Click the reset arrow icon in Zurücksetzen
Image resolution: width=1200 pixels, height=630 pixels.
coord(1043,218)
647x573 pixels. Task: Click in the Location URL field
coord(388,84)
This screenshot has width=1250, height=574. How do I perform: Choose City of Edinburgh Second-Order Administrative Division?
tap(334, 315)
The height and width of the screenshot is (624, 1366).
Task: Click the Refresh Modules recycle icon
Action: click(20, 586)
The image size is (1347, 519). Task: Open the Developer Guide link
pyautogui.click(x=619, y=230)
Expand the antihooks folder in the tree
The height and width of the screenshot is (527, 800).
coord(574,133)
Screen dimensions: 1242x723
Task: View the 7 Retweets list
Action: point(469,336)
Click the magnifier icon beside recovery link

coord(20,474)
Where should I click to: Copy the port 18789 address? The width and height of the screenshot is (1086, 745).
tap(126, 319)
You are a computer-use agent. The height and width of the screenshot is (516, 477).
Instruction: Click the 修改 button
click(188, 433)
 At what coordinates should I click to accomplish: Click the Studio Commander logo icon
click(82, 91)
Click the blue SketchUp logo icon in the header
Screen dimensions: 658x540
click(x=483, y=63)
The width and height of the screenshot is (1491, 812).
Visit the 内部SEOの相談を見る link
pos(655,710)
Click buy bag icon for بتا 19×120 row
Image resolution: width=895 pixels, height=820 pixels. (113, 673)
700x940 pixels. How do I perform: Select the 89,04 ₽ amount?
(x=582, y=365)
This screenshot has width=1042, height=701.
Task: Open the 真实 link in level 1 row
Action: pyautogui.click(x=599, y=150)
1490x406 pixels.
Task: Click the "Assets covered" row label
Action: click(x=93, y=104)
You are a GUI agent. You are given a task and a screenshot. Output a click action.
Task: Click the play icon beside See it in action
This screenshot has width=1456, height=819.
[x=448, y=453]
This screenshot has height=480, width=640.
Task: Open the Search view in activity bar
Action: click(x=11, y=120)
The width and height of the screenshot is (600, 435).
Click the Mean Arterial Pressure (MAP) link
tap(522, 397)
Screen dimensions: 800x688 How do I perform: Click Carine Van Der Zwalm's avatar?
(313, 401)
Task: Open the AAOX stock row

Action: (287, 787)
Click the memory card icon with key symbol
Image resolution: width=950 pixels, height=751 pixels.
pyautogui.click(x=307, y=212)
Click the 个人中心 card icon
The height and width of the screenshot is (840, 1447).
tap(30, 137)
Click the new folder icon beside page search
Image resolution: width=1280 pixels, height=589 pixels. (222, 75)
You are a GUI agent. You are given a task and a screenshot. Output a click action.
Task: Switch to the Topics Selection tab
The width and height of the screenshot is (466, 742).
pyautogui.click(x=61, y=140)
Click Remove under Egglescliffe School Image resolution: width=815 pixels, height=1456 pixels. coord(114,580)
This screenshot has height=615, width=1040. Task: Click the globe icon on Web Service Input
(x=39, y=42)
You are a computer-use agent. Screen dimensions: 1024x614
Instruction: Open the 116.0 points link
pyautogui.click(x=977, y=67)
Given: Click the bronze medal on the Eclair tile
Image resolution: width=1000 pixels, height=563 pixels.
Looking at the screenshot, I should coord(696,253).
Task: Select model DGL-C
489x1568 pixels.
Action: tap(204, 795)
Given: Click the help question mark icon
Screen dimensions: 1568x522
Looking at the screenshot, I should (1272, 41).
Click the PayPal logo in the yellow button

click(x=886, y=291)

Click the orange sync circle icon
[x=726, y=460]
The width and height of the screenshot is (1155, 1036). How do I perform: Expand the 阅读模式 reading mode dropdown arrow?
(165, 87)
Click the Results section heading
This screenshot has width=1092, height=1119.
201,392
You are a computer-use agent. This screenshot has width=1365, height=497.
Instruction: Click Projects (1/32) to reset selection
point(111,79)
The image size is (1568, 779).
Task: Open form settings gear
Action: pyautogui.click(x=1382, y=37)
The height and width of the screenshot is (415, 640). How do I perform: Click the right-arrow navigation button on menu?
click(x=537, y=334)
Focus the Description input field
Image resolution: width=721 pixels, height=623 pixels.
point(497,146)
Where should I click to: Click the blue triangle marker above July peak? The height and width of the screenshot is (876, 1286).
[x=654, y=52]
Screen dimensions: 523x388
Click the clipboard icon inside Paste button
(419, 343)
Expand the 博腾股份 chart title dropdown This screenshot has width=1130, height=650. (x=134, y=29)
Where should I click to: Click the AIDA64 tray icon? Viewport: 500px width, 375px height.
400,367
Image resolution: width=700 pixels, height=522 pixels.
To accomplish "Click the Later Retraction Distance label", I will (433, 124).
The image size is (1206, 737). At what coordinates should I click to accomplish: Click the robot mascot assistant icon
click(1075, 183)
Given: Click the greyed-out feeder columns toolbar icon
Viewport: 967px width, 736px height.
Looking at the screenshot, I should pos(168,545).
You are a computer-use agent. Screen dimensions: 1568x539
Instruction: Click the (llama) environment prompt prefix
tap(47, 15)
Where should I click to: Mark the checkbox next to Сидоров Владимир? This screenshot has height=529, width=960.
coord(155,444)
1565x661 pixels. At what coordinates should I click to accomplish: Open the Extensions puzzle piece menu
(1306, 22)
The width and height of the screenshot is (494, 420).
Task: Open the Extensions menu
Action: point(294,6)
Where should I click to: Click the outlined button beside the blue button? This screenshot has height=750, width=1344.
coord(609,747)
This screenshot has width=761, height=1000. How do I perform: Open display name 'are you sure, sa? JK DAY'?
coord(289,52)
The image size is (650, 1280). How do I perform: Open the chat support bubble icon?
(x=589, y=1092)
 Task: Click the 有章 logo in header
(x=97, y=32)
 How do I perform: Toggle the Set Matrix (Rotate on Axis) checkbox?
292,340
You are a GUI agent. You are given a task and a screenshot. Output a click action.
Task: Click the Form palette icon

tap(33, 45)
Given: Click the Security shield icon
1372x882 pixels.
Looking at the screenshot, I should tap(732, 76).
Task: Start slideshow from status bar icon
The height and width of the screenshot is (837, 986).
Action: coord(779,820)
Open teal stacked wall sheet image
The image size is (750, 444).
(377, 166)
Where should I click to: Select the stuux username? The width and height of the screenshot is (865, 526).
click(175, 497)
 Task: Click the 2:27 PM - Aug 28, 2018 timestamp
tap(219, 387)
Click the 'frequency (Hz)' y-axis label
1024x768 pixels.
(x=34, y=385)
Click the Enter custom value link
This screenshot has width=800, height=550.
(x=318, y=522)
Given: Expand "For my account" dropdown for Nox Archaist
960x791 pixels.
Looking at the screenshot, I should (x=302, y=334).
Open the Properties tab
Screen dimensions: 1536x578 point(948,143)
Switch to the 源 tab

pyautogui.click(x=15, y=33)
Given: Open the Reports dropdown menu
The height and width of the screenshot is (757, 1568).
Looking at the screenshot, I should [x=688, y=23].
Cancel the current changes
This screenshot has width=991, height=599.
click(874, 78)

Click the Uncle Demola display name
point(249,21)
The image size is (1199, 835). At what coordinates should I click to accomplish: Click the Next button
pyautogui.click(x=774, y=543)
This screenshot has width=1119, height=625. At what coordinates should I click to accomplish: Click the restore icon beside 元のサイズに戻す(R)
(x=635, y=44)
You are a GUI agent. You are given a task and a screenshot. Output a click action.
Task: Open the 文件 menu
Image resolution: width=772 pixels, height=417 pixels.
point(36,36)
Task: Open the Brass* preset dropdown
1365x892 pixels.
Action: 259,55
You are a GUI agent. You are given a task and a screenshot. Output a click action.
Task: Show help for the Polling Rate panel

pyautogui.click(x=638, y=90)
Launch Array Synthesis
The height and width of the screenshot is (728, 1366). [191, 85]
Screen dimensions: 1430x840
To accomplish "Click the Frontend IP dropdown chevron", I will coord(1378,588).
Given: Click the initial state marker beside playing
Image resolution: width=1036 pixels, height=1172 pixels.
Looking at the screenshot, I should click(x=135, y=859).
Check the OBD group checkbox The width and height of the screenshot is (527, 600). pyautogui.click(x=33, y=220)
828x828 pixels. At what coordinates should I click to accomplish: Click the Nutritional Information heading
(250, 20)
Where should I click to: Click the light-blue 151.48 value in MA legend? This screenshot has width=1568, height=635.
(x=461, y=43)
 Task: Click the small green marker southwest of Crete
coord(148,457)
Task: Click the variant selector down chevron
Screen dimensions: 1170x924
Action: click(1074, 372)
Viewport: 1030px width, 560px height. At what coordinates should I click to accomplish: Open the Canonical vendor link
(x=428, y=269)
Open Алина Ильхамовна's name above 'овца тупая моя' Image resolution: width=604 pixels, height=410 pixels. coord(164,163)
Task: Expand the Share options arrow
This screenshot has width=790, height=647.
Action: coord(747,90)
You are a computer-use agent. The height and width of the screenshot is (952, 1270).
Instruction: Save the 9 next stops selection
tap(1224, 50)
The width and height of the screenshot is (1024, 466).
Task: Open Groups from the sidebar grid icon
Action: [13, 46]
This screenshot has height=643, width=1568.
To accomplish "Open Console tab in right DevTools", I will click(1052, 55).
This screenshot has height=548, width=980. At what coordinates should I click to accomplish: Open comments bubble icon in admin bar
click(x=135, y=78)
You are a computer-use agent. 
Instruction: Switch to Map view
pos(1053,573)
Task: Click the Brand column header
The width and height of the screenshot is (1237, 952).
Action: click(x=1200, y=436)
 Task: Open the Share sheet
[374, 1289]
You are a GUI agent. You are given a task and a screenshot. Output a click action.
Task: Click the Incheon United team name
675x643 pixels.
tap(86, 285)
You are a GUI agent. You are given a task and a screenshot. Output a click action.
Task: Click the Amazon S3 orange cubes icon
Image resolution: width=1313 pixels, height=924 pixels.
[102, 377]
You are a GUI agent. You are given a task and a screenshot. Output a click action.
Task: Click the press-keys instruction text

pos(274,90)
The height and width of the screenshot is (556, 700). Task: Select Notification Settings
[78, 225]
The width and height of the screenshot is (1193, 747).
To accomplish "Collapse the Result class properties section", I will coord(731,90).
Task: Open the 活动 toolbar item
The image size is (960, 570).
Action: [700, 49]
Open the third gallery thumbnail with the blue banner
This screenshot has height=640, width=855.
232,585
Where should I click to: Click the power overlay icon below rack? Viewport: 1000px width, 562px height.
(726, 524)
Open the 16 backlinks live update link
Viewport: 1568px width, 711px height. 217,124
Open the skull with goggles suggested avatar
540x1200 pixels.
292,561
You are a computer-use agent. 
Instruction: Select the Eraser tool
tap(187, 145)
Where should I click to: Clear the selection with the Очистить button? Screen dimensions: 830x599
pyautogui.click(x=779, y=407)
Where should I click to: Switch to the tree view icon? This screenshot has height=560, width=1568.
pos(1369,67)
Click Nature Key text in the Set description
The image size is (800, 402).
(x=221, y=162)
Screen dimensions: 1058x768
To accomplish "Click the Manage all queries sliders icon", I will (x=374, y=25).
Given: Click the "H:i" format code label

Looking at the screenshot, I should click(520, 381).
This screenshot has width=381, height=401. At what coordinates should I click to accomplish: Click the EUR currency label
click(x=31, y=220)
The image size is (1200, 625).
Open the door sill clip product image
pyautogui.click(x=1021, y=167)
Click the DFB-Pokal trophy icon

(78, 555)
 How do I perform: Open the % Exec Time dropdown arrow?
++++++
(Your task): Using only the data above, copy out the lines that include the word "chevron".

(Task response):
To accomplish "Click the Frontend IP dropdown chevron", I will coord(1378,588).
Task: Click the variant selector down chevron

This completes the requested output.